+++ Provided records

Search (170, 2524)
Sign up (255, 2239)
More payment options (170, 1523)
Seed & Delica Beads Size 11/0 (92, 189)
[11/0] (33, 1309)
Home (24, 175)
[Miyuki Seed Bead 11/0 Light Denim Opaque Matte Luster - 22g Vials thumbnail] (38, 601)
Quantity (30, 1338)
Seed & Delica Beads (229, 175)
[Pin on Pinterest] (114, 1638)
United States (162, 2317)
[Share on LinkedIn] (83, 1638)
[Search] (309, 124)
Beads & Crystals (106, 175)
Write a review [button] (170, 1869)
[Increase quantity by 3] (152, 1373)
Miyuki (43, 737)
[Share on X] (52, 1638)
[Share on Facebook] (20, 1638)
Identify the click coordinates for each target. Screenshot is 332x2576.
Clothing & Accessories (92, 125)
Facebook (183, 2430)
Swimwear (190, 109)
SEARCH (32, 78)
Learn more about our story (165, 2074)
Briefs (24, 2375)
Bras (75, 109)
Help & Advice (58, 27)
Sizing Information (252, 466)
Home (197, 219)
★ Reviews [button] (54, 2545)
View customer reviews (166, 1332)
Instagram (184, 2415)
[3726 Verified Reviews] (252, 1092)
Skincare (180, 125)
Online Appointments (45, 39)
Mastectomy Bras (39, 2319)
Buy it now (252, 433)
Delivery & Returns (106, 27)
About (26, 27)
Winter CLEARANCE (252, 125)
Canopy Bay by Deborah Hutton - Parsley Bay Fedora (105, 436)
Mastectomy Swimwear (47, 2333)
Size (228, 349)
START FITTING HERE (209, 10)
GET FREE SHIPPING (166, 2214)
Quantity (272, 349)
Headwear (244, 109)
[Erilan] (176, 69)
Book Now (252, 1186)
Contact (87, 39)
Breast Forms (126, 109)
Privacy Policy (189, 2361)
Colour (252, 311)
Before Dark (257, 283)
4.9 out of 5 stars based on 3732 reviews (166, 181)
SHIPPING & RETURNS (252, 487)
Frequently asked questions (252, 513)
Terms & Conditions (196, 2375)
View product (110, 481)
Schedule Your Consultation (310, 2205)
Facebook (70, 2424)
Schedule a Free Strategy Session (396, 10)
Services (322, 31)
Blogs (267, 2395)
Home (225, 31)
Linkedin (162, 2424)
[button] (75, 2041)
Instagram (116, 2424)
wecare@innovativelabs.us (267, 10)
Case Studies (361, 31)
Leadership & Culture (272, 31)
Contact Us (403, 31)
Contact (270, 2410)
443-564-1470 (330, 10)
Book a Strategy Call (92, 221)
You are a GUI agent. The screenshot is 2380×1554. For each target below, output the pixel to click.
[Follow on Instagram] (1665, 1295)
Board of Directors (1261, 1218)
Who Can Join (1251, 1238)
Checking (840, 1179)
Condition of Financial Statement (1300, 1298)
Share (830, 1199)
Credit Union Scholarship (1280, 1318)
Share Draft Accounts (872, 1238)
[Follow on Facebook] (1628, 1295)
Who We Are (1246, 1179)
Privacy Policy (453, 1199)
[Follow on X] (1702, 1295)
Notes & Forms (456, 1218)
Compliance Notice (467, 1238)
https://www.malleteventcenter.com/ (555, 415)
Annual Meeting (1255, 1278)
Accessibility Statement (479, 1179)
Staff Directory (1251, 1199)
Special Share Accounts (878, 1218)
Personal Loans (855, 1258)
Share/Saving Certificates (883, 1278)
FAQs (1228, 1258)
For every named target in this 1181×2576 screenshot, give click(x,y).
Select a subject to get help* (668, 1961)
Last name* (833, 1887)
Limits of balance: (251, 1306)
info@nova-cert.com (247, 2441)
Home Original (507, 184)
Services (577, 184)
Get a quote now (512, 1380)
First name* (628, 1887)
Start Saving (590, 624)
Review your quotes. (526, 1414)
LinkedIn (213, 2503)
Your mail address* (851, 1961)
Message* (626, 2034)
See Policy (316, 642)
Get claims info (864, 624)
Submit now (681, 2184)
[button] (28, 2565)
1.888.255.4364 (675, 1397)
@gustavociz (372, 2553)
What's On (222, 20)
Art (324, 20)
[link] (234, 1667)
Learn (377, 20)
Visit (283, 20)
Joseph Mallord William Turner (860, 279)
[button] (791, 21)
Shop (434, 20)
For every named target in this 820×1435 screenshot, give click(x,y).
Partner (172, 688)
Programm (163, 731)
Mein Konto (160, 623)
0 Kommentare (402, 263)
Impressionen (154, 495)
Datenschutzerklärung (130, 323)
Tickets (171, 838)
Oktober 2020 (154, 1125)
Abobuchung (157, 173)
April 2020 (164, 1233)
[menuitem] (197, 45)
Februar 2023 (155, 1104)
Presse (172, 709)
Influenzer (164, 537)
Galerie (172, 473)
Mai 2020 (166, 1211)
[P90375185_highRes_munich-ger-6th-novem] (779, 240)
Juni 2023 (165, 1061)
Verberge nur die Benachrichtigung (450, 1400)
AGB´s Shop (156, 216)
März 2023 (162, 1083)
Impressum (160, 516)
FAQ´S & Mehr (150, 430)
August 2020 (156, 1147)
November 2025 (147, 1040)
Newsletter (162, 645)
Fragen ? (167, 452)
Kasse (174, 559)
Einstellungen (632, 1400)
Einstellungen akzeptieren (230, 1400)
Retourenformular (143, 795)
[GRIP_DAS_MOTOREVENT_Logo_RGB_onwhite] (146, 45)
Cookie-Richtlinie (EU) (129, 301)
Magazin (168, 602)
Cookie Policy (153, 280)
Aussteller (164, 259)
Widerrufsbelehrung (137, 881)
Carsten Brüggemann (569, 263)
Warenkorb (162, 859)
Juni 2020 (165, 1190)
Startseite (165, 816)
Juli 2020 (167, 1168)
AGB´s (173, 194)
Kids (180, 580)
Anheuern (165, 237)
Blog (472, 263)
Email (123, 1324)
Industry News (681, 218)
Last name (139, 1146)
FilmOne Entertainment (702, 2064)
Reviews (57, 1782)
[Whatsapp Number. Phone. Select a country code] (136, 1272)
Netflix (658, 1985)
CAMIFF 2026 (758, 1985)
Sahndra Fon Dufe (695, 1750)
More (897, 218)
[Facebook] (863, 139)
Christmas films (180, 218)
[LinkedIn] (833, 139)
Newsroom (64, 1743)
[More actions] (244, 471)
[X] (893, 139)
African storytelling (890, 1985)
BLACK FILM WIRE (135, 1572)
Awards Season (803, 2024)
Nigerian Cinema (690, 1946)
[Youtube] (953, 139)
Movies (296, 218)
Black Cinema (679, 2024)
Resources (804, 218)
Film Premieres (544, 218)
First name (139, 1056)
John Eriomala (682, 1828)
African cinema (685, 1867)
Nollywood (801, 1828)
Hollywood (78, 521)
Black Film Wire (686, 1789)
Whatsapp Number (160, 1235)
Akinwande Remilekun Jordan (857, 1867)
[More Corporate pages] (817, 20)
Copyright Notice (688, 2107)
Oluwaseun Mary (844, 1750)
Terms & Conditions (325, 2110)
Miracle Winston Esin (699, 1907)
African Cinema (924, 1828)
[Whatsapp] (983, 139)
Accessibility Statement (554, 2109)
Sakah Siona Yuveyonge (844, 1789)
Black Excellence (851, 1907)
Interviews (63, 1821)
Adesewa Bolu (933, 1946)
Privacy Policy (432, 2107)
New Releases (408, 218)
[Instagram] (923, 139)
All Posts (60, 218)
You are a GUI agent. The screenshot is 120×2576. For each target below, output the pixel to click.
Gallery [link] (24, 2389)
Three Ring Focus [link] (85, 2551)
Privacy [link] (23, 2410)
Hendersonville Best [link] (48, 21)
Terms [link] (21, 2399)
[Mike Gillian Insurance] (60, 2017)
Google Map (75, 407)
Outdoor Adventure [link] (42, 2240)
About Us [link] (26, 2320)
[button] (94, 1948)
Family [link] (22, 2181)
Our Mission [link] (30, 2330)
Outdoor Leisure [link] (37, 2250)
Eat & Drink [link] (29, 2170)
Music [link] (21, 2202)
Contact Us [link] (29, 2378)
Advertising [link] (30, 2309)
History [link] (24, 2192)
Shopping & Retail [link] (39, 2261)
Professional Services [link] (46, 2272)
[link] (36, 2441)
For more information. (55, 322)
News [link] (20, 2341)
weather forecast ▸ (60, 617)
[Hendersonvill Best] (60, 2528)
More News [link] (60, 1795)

++++++

● Task details: Within the material above, copy exactly the lines from the line that holds "Industry News (681, 218)" up to and including the line that holds "Movies (296, 218)".

● Solution:
Industry News (681, 218)
Last name (139, 1146)
FilmOne Entertainment (702, 2064)
Reviews (57, 1782)
[Whatsapp Number. Phone. Select a country code] (136, 1272)
Netflix (658, 1985)
CAMIFF 2026 (758, 1985)
Sahndra Fon Dufe (695, 1750)
More (897, 218)
[Facebook] (863, 139)
Christmas films (180, 218)
[LinkedIn] (833, 139)
Newsroom (64, 1743)
[More actions] (244, 471)
[X] (893, 139)
African storytelling (890, 1985)
BLACK FILM WIRE (135, 1572)
Awards Season (803, 2024)
Nigerian Cinema (690, 1946)
[Youtube] (953, 139)
Movies (296, 218)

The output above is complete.